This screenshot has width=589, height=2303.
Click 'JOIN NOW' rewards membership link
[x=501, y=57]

·····

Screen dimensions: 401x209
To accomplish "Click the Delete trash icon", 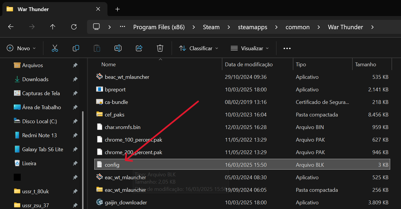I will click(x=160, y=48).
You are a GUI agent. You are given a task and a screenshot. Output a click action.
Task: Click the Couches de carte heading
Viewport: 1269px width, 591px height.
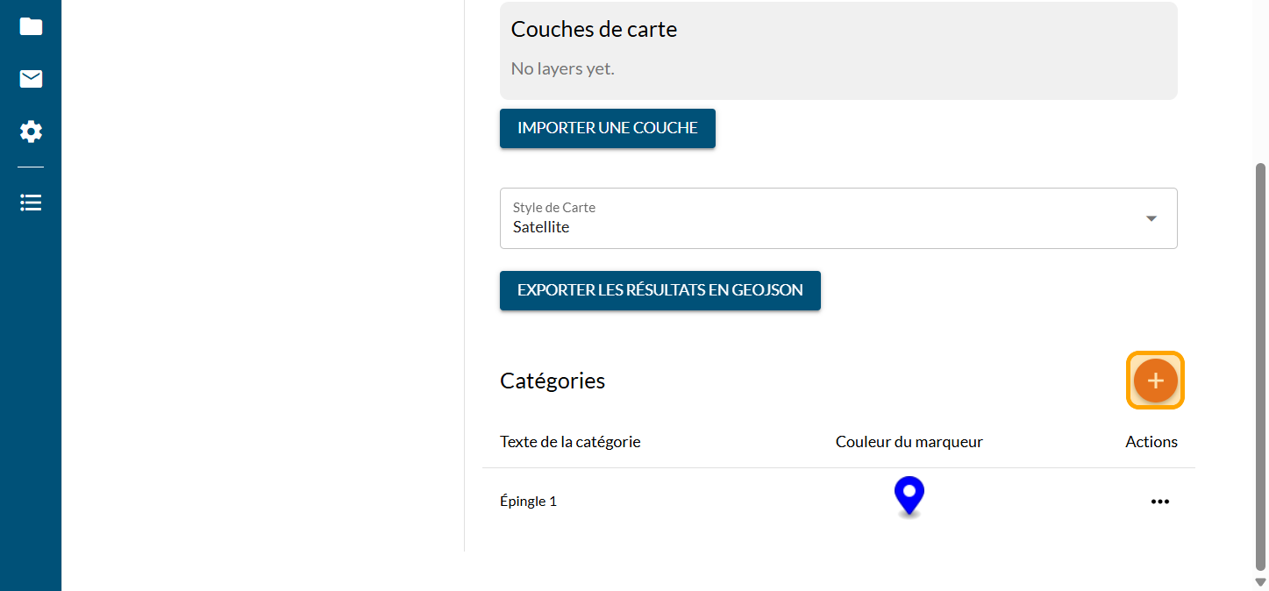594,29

·····

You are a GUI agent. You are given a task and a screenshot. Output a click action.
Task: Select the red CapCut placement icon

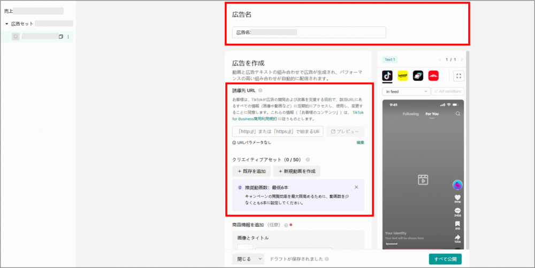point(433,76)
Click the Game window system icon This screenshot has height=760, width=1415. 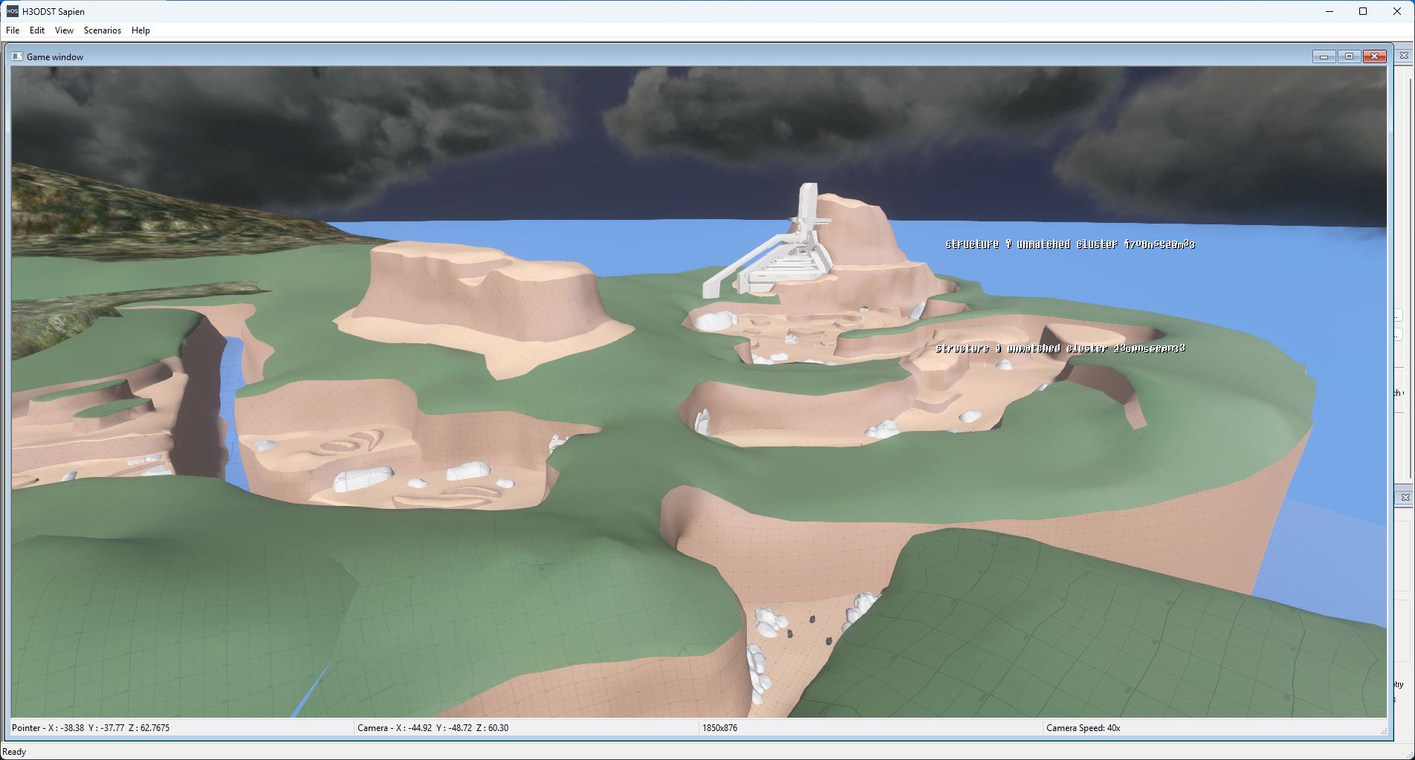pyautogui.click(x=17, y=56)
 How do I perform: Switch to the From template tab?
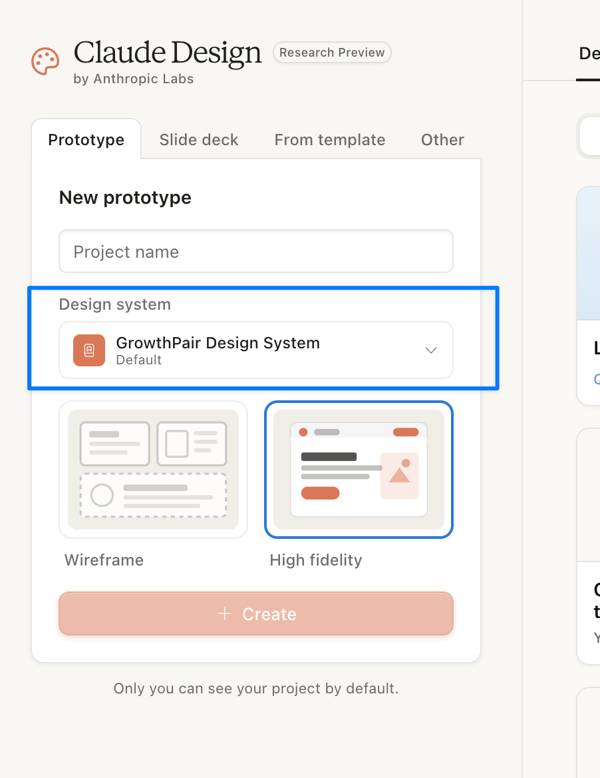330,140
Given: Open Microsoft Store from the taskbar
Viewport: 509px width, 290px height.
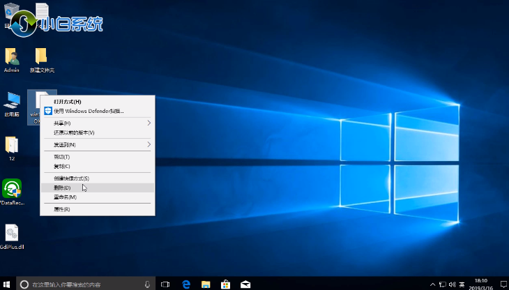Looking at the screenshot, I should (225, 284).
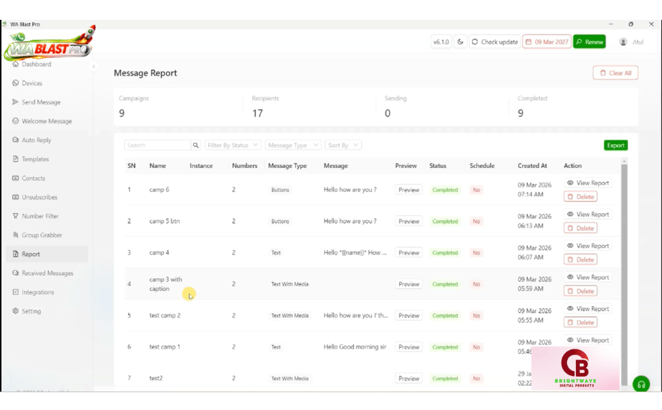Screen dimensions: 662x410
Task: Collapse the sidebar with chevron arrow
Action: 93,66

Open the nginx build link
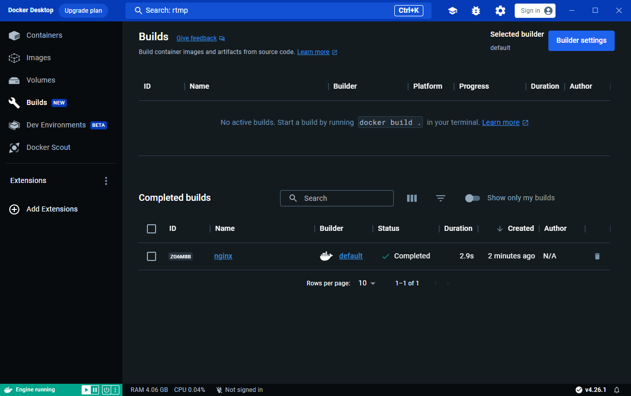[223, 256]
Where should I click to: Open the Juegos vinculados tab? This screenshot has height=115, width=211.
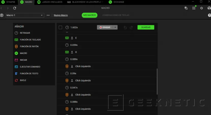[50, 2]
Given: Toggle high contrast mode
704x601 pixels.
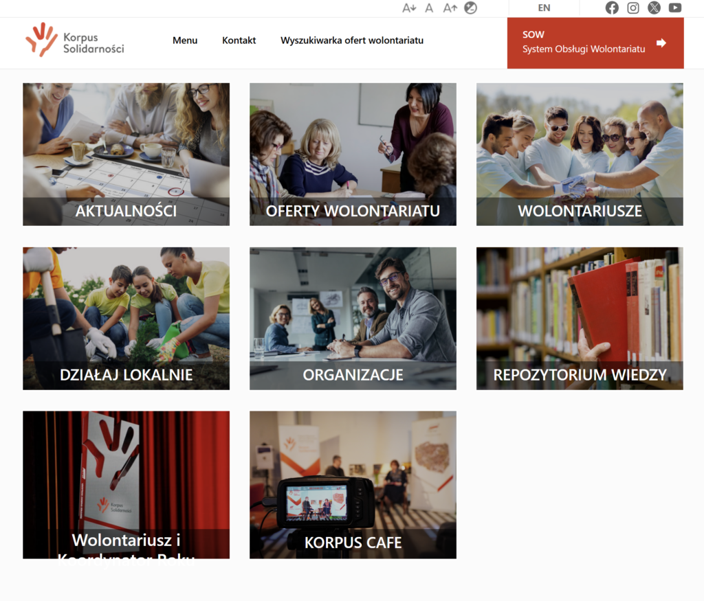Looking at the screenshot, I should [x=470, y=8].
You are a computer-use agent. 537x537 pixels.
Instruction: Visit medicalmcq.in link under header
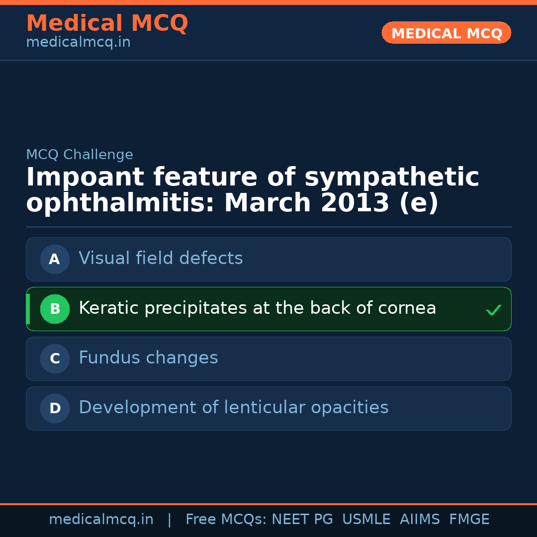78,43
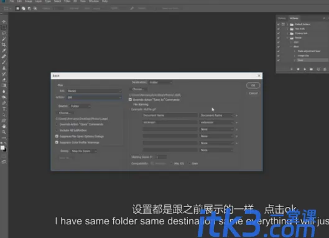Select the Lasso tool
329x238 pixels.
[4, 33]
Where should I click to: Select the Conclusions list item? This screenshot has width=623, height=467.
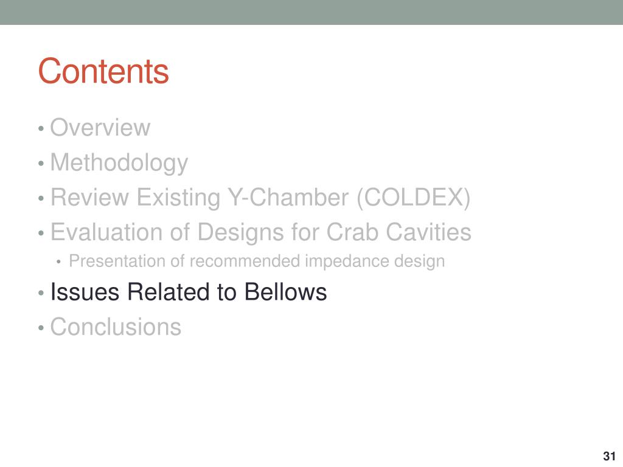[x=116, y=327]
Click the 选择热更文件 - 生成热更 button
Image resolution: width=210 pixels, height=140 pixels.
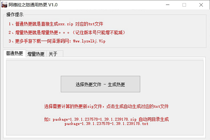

·····

# Task:
Among the lines above, the one with "Given: Toggle high contrast mode" opens the part to repeat and the one with "Image resolution: width=210" closes it; repeat only that part exactly, with no pictures.

# Reply:
Given: Toggle high contrast mode
704x601 pixels.
Looking at the screenshot, I should [x=470, y=8].
You are a computer-use agent. 537x537 pixels.
Instruction: Visit medicalmcq.in link under header
78,43
Select the Lasso tool
329x238 pixels.
[4, 33]
Where should I click to: Select the Conclusions list item? This screenshot has width=623, height=467.
[x=116, y=327]
Click the 选择热更文件 - 生成热更 button
Image resolution: width=210 pixels, height=140 pixels.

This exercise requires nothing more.